Testo fornito:
- - - - -
L'epoca del Risorgimento italiano e della “riunificazione d'Italia” fu invece segnata da un lungo confitto armato, di quasi 10 anni, che produsse migliaia di morti e la quasi completa scomparsa, ancora una volta, di molti villaggi. Dopo la “liberazione garibaldina”, Cavour tradì le promesse di vaste redistribuzioni di terre ai contadini e poco alla volta si produssero fuochi di ribellione sparsi tra tutti i villaggi. Nel momento di maggiore forza, la guerriglia contadina dell'appenino Irpino e calabro-lucano raggiunse quasi le 3.000 unità, un numero ragguardevole vista la popolazione dell'area. Erano anche discretamente armati e preparati alla guerra. Dopo aver partecipato alla spedizione garibaldina molti dei briganti ricevettero e perferzionarono le loro capacità belliche attraverso emissari inglesi e spagnoli interessati a mantanere alto il conflitto nel sud Italia, sempre per ragioni di controllo del Mediterraneo. Non vedevano di cattivo occhio il suo passaggio ai Savoia ma volevano essere certi che non potesse rientrare sotto la stretta influenza francese. La risposta dello “Stato Italiano” fu estremamente forte. Da Napoli, arrivarono diverse ondate di violenta militarizzazione che utilizzarono metodi adottati dagli Inglesi per sconfiggere l'idipendentismo irlandese con operazioni militari speciali che prevedevano il sistematico annichilimento delle basi di appoggio e dei collaboratori dei briganti. Per farlo penetravano in ogni villaggio, ammazzando chi non dava informazioni sui nascondigli, inclusi donne e bambini, e bruciando tutto quello che incontravano. Furono così commesse un numero imprecisato di stragi e si produssero sconvolgimenti demografici profondi le cui cicatrici hanno segnato queste terre per diverse decadi.
- - - - -
Esercizio proposto A:
Secondo il testo fornito, quante unità raggiunse la guerriglia contadina nel suo momento di maggiore forza?
- - - - -
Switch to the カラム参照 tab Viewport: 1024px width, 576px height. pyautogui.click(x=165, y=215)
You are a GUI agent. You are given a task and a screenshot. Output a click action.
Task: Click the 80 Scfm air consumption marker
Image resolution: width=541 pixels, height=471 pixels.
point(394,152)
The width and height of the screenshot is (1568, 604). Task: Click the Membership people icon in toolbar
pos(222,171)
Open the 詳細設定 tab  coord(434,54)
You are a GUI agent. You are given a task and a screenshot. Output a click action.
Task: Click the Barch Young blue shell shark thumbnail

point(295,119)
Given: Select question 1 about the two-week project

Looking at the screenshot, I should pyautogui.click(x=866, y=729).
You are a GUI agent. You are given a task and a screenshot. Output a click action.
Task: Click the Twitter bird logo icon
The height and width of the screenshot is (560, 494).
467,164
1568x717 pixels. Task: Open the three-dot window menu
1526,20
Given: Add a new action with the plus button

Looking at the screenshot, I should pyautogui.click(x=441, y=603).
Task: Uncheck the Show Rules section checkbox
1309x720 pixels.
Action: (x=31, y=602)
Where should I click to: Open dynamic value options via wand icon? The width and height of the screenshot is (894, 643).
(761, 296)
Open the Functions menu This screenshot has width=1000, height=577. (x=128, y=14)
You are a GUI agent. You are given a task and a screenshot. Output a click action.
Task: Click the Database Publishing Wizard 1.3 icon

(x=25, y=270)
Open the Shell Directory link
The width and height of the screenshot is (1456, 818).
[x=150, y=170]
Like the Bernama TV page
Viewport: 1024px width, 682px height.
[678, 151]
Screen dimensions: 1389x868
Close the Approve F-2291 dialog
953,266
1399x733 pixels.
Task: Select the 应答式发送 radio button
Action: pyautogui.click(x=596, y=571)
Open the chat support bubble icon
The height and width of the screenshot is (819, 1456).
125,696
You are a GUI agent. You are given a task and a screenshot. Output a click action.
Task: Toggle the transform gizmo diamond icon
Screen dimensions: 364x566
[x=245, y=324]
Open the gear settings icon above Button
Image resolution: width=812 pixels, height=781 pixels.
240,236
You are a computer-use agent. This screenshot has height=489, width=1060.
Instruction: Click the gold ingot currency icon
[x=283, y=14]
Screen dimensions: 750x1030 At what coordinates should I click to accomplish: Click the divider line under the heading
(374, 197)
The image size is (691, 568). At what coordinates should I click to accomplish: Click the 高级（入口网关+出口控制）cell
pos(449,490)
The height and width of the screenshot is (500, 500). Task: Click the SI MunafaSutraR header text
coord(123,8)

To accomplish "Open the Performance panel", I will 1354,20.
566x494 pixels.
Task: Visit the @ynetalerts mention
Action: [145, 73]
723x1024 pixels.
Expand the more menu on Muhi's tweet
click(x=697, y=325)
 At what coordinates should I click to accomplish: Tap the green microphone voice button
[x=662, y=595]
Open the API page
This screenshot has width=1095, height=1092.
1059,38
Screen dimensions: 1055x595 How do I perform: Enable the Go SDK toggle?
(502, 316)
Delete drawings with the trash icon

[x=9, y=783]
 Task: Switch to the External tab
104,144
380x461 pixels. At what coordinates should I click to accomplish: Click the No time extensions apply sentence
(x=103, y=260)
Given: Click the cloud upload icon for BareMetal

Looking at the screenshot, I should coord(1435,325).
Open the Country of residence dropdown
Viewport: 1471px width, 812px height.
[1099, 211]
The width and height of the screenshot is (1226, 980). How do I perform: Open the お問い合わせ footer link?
- - - - -
Esercizio proposto B:
Disponi come elenco JSON di stringhe le righe delle voci, dalla riga che contiene "Screen dimensions: 1055x595" alla riga che contiene "(x=103, y=260)", estremi inclusi. Usa una stringa per riga e tralascia le righe vuote.

Risposta svolta A:
Quasi 3.000 unità.

Risposta svolta B:
[
  "Screen dimensions: 1055x595 How do I perform: Enable the Go SDK toggle?",
  "(502, 316)",
  "Delete drawings with the trash icon",
  "[x=9, y=783]",
  " Task: Switch to the External tab",
  "104,144",
  "380x461 pixels. At what coordinates should I click to accomplish: Click the No time extensions apply sentence",
  "(x=103, y=260)"
]